June 9, 2016

Gaspee Days

I rise as I do every year in the Senate to commemorate the anniversary of a brave blow Rhode Island struck for liberty and justice: The Gaspee Affair of 1772. On the night of  June 9, into the morning of June 10, 1772, in the waters off Rhode Island, a band of American patriots pushed back against their British overlords—and drew the first blood of the struggle that would become the American Revolution.

American school children learn in the history books of the Boston revelers who painted their faces and pushed tea into the harbor.  The history books often omit the tale of the Gaspee, which occurred more than a year earlier.

As tensions with the American colonies grew, King George III stationed revenue cutters, armed customs patrol vessels, along the American coastline to prevent smuggling, enforce the payment of taxes, and impose the authority of the Crown.  One of the most notorious of these ships was the HMS Gaspee, stationed in Rhode Island’s Narragansett Bay.  The Gaspee and its captain, Lt. William Dudingston were known for destroying fishing vessels, unjustly seizing cargo, and flagging down ships that had properly passed custom inspection in Newport only to interrogate and humiliate the colonials. 

“The British armed forces had come to regard almost every local merchant as a smuggler and a cheat,” wrote author Nick Bunker about the era.  Rhode Islanders chafed at this egregious disruption of their liberty at sea, for “out of all the colonies, Rhode Island was the one where the ocean entered most deeply into the lives of the people.”  Something was bound to give.

The spark was lit on June 9, 1772, when the Gaspee attempted to stop the Hannah, a swift Rhode Island trading sloop that ran routes to New York through Long Island Sound, bound that afternoon for Providence from Newport. When the Gaspee sought to hail and board the Hannah, the Hannah’s captain, Benjamin Lindsey, ignored Dudingston’s commands. As the Gaspee gave chase, Captain Lindsey veered north toward Pawtuxet Cove toward the shallows off Namquid Point—known today as Gaspee Point—knowing that the tide was low and that the Hannah drew less water than the Gaspee.  The Hannah shot over the shallows, but the larger ship ran dead into a sandbar and stuck fast in a falling tide.

▸ **Material shown**
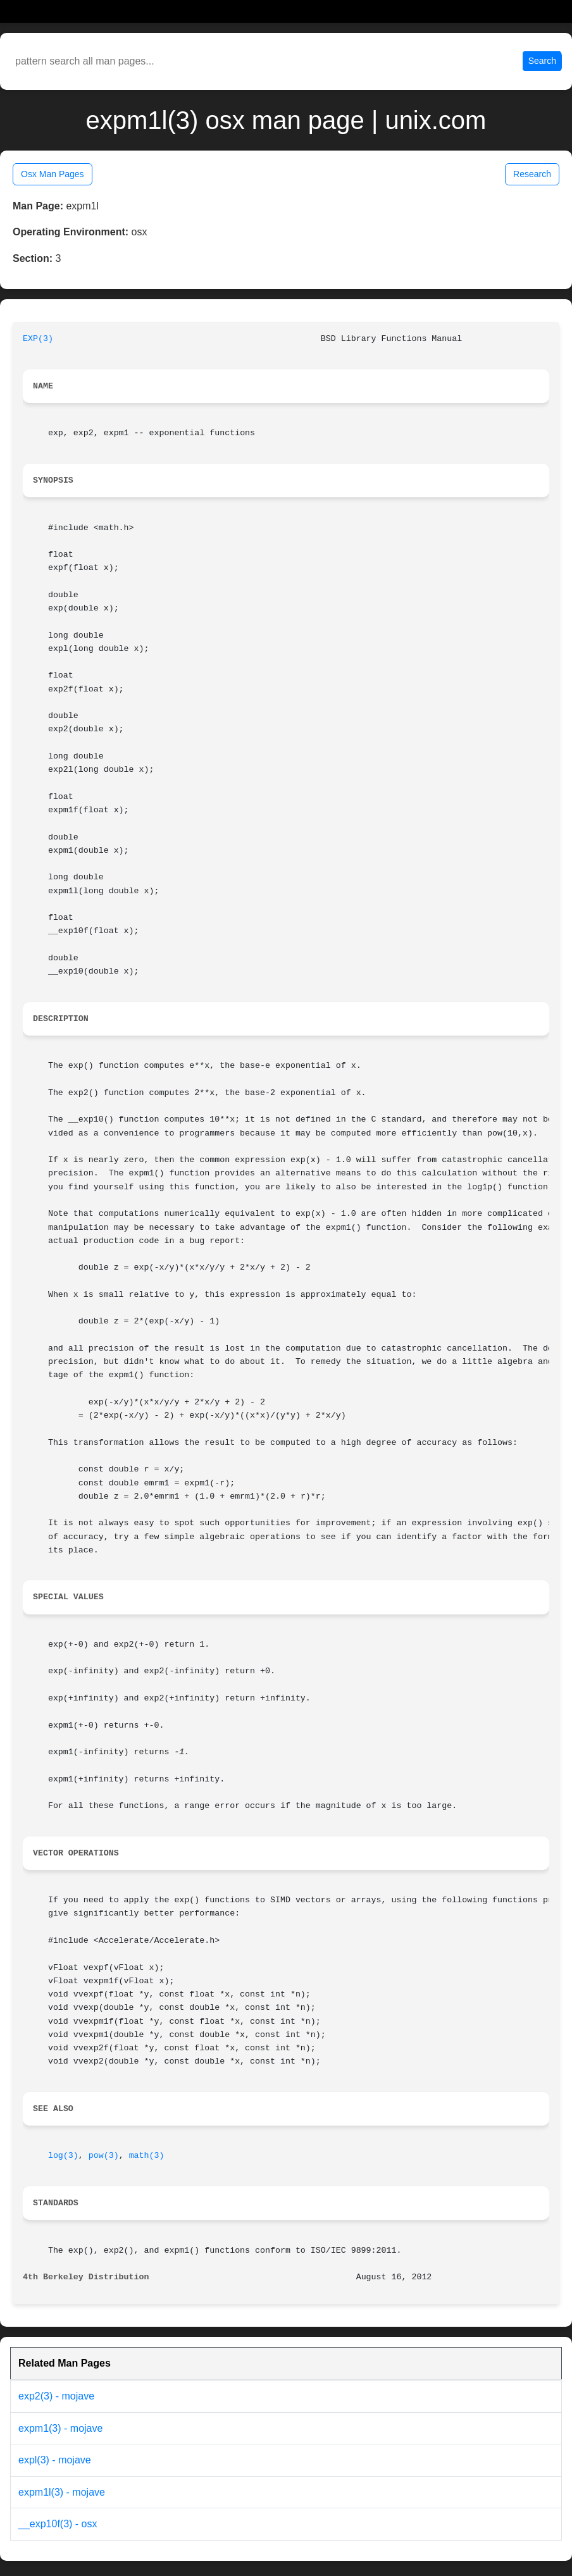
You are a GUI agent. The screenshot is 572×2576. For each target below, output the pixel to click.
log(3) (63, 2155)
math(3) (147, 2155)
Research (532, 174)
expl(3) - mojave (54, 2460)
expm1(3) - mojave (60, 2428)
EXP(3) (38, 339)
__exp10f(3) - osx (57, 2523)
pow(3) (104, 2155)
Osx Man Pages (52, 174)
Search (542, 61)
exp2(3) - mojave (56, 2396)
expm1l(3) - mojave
...
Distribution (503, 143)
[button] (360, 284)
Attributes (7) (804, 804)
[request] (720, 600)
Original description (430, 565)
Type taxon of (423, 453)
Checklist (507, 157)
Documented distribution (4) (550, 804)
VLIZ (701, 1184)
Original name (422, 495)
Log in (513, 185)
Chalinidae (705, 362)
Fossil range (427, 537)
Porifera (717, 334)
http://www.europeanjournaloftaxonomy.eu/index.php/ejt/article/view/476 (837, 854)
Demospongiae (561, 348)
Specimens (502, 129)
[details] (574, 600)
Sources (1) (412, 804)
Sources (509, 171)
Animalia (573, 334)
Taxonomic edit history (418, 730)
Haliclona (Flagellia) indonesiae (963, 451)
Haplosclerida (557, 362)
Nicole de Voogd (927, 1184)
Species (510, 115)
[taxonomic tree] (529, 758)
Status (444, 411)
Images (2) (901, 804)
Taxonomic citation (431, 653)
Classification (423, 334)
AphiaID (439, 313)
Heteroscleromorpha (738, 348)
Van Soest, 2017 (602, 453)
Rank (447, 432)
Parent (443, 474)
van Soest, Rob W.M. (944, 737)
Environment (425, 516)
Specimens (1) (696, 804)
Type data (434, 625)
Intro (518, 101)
* * *
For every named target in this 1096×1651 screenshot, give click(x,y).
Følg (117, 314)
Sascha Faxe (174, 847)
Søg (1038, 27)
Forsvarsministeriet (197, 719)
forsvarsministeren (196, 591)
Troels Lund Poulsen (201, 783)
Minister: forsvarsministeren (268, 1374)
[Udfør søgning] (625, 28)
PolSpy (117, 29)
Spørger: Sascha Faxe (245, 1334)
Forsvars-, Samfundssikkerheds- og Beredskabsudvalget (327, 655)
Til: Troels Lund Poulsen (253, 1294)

▸ **To-do list**
1 - In the Gaspee Days speech, who was the captain of the Hannah?
2 - Rewrite part of the Gaspee Days speech with "American patriots" changed to "colonial patriots", starting at the words "June 9, 2016" and ending after "the American Revolution.".
3 - Continue the Gaspee Days speech from its last sentence.
You will not need the data.

▸ **Task responses**
1 - Benjamin Lindsey

2 -
June 9, 2016

Gaspee Days

I rise as I do every year in the Senate to commemorate the anniversary of a brave blow Rhode Island struck for liberty and justice: The Gaspee Affair of 1772. On the night of  June 9, into the morning of June 10, 1772, in the waters off Rhode Island, a band of colonial patriots pushed back against their British overlords—and drew the first blood of the struggle that would become the American Revolution.

3 -
Lindsey wasted no time in reporting the Gaspee’s predicament to his fellow Rhode Islanders, who rallied at the sound of a beating drum to Sabin’s Tavern. They resolved to end once and for all the Gaspee’s menace in Rhode Island waters.

That night, the men shoved off from Fenner’s Wharf, paddling eight longboats quietly down Narragansett Bay, under a moonless sky, toward the still-stranded Gaspee.  As told by Commander Benjamin F. Armstrong in Naval History Magazine[1], they were led by Captain Lindsey and Abraham Whipple, a merchant captain who had served as a privateer in the French and Indian War and who would go on to command a Continental Navy squadron in the Revolution.  Armstrong describes the excursion as “an increasingly rowdy group of Rhode Islanders who were ready to strike out at the oppressive work of the Royal Navy.”

Beware increasingly rowdy groups of Rhode Islanders, will be our lesson.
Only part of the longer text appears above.